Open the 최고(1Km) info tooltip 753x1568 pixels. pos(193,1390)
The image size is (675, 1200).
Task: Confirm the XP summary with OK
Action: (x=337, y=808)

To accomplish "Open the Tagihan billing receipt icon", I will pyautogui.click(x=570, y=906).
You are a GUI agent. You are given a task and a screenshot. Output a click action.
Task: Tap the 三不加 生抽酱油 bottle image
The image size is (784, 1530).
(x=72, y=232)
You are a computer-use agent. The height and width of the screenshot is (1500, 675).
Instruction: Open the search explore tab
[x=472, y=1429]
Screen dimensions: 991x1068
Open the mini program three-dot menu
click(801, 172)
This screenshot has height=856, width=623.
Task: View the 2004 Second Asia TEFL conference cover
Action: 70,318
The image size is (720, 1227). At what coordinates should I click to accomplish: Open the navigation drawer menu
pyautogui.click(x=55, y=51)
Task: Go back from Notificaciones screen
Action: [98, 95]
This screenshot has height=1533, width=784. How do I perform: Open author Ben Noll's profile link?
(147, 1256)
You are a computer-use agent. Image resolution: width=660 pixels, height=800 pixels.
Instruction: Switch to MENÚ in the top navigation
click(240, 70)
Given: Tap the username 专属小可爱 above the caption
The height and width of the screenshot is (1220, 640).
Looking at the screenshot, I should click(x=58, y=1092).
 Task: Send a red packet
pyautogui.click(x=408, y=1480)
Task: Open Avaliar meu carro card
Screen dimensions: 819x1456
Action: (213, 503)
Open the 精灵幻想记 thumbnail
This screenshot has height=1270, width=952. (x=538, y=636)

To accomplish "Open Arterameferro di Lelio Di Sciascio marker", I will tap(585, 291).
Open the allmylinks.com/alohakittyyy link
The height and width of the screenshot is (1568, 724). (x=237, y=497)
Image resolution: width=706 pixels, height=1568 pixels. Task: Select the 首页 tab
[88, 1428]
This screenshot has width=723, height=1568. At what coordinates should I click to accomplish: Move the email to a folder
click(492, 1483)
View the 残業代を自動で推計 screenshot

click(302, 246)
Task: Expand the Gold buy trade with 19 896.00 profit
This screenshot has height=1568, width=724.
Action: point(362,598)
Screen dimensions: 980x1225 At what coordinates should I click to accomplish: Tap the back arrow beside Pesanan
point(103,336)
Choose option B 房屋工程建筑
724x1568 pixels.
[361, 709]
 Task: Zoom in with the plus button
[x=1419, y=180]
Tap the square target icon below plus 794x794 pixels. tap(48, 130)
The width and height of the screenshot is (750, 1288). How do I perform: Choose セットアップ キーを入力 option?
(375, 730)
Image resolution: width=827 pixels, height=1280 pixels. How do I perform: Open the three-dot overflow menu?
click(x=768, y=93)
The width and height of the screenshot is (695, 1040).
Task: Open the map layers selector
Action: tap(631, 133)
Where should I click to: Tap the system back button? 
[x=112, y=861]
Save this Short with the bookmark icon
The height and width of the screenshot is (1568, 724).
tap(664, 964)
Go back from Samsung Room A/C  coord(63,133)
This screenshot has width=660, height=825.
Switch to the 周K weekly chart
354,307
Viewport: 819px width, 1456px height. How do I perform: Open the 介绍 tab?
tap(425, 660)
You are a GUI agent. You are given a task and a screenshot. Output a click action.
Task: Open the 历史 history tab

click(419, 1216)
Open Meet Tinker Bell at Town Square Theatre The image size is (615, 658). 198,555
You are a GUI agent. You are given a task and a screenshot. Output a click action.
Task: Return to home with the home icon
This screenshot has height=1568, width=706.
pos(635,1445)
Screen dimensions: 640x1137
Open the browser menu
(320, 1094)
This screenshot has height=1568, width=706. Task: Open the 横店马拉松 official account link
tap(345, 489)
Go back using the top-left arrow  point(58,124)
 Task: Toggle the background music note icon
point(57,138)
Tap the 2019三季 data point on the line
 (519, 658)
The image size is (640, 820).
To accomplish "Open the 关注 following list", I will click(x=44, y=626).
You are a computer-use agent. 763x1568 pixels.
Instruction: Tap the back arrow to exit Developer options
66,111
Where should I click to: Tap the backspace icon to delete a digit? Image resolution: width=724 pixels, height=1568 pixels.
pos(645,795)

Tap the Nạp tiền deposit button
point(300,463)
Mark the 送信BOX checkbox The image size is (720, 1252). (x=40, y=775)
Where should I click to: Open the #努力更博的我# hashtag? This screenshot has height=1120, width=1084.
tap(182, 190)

= = = = = = =

__TASK STATEMENT__
Copy out all of the material above line for line, changing nothing.

__SOLVED PROBLEM__
Open the 최고(1Km) info tooltip 753x1568 pixels. pos(193,1390)
The image size is (675, 1200).
Task: Confirm the XP summary with OK
Action: (x=337, y=808)

To accomplish "Open the Tagihan billing receipt icon", I will pyautogui.click(x=570, y=906).
You are a GUI agent. You are given a task and a screenshot. Output a click action.
Task: Tap the 三不加 生抽酱油 bottle image
The image size is (784, 1530).
(x=72, y=232)
You are a computer-use agent. The height and width of the screenshot is (1500, 675).
Instruction: Open the search explore tab
[x=472, y=1429]
Screen dimensions: 991x1068
Open the mini program three-dot menu
click(801, 172)
This screenshot has height=856, width=623.
Task: View the 2004 Second Asia TEFL conference cover
Action: 70,318
The image size is (720, 1227). At what coordinates should I click to accomplish: Open the navigation drawer menu
pyautogui.click(x=55, y=51)
Task: Go back from Notificaciones screen
Action: [98, 95]
This screenshot has height=1533, width=784. How do I perform: Open author Ben Noll's profile link?
(147, 1256)
You are a computer-use agent. Image resolution: width=660 pixels, height=800 pixels.
Instruction: Switch to MENÚ in the top navigation
click(240, 70)
Given: Tap the username 专属小可爱 above the caption
The height and width of the screenshot is (1220, 640).
Looking at the screenshot, I should click(x=58, y=1092).
 Task: Send a red packet
pyautogui.click(x=408, y=1480)
Task: Open Avaliar meu carro card
Screen dimensions: 819x1456
Action: (213, 503)
Open the 精灵幻想记 thumbnail
This screenshot has height=1270, width=952. (x=538, y=636)

To accomplish "Open Arterameferro di Lelio Di Sciascio marker", I will tap(585, 291).
Open the allmylinks.com/alohakittyyy link
The height and width of the screenshot is (1568, 724). (x=237, y=497)
Image resolution: width=706 pixels, height=1568 pixels. Task: Select the 首页 tab
[88, 1428]
This screenshot has width=723, height=1568. At what coordinates should I click to accomplish: Move the email to a folder
click(492, 1483)
View the 残業代を自動で推計 screenshot

click(302, 246)
Task: Expand the Gold buy trade with 19 896.00 profit
This screenshot has height=1568, width=724.
Action: point(362,598)
Screen dimensions: 980x1225 At what coordinates should I click to accomplish: Tap the back arrow beside Pesanan
point(103,336)
Choose option B 房屋工程建筑
724x1568 pixels.
[361, 709]
 Task: Zoom in with the plus button
[x=1419, y=180]
Tap the square target icon below plus 794x794 pixels. tap(48, 130)
The width and height of the screenshot is (750, 1288). How do I perform: Choose セットアップ キーを入力 option?
(375, 730)
Image resolution: width=827 pixels, height=1280 pixels. How do I perform: Open the three-dot overflow menu?
click(x=768, y=93)
The width and height of the screenshot is (695, 1040).
Task: Open the map layers selector
Action: tap(631, 133)
Where should I click to: Tap the system back button? 
[x=112, y=861]
Save this Short with the bookmark icon
The height and width of the screenshot is (1568, 724).
tap(664, 964)
Go back from Samsung Room A/C  coord(63,133)
This screenshot has width=660, height=825.
Switch to the 周K weekly chart
354,307
Viewport: 819px width, 1456px height. How do I perform: Open the 介绍 tab?
tap(425, 660)
You are a GUI agent. You are given a task and a screenshot. Output a click action.
Task: Open the 历史 history tab

click(419, 1216)
Open Meet Tinker Bell at Town Square Theatre The image size is (615, 658). 198,555
You are a GUI agent. You are given a task and a screenshot. Output a click action.
Task: Return to home with the home icon
This screenshot has height=1568, width=706.
pos(635,1445)
Screen dimensions: 640x1137
Open the browser menu
(320, 1094)
This screenshot has height=1568, width=706. Task: Open the 横店马拉松 official account link
tap(345, 489)
Go back using the top-left arrow  point(58,124)
 Task: Toggle the background music note icon
point(57,138)
Tap the 2019三季 data point on the line
 (519, 658)
The image size is (640, 820).
To accomplish "Open the 关注 following list", I will click(x=44, y=626).
You are a computer-use agent. 763x1568 pixels.
Instruction: Tap the back arrow to exit Developer options
66,111
Where should I click to: Tap the backspace icon to delete a digit? Image resolution: width=724 pixels, height=1568 pixels.
pos(645,795)

Tap the Nạp tiền deposit button
point(300,463)
Mark the 送信BOX checkbox The image size is (720, 1252). (x=40, y=775)
Where should I click to: Open the #努力更博的我# hashtag? This screenshot has height=1120, width=1084.
tap(182, 190)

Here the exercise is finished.